EXERCISE INSTRUCTIONS
Look through the listing below for the word "agent" and copy every line where it occurs.

EXERCISE INPUTS
BEGIN
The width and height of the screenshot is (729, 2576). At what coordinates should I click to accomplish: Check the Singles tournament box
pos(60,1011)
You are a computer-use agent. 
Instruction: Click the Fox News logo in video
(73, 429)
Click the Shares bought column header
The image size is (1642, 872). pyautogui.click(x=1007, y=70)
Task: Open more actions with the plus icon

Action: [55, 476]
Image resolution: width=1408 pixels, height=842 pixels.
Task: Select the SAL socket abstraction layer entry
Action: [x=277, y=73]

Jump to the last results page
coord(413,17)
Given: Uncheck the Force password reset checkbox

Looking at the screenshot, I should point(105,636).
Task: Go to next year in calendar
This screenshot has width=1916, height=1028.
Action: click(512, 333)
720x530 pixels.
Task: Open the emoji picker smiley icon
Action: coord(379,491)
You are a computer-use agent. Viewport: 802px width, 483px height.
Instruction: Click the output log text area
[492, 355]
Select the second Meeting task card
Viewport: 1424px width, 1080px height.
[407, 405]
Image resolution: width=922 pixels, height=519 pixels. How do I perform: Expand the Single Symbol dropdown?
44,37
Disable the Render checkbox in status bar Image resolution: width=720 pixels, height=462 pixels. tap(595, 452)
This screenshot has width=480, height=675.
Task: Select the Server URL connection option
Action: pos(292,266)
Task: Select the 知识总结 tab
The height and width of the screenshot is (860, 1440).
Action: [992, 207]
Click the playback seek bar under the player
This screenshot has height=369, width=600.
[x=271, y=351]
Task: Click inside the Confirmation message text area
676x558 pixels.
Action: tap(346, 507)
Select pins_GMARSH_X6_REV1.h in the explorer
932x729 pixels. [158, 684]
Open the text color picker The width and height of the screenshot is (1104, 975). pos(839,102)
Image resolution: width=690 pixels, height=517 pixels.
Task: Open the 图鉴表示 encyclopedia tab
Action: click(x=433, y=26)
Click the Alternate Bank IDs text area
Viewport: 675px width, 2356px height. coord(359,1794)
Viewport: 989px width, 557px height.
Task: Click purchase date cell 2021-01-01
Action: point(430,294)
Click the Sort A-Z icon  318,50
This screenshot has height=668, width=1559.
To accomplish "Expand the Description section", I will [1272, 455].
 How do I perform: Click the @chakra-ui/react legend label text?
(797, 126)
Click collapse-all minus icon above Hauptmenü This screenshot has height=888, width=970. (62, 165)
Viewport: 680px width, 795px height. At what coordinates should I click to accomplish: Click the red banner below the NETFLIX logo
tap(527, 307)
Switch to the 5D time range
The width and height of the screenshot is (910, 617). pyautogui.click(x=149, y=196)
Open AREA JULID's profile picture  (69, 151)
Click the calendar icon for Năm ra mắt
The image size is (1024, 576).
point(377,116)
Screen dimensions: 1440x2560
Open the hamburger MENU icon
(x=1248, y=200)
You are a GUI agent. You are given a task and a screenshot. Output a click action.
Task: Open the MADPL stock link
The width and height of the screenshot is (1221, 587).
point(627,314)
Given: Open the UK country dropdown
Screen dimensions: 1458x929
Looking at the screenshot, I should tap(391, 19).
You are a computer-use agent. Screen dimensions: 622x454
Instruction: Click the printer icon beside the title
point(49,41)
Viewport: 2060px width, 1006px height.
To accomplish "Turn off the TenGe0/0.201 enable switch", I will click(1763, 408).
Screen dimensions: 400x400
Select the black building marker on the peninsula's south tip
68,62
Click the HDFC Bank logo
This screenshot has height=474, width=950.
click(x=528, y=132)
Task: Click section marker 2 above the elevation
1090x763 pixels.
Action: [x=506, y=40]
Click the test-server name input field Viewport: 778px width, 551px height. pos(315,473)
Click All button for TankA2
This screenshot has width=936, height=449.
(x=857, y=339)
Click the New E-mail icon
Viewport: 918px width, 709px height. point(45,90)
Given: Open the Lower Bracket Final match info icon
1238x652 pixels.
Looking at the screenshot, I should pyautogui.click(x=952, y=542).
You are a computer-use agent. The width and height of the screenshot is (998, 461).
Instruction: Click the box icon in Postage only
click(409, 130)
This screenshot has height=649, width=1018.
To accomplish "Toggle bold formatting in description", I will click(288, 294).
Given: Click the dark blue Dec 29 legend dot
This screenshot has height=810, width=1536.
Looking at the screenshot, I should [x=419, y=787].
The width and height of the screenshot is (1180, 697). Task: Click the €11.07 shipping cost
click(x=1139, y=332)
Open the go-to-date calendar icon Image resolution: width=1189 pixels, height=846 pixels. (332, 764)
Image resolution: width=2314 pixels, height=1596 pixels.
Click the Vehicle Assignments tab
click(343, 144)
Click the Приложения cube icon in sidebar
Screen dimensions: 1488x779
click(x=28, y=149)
END
PROBLEM SOLUTION
You are a computer-use agent. 
You are a computer-use agent. Viewport: 802px width, 483px height.
You are a GUI agent. You are given a task and a screenshot. Output a click action.
You are a computer-use agent. Screen dimensions: 622x454
You are a computer-use agent. The width and height of the screenshot is (998, 461).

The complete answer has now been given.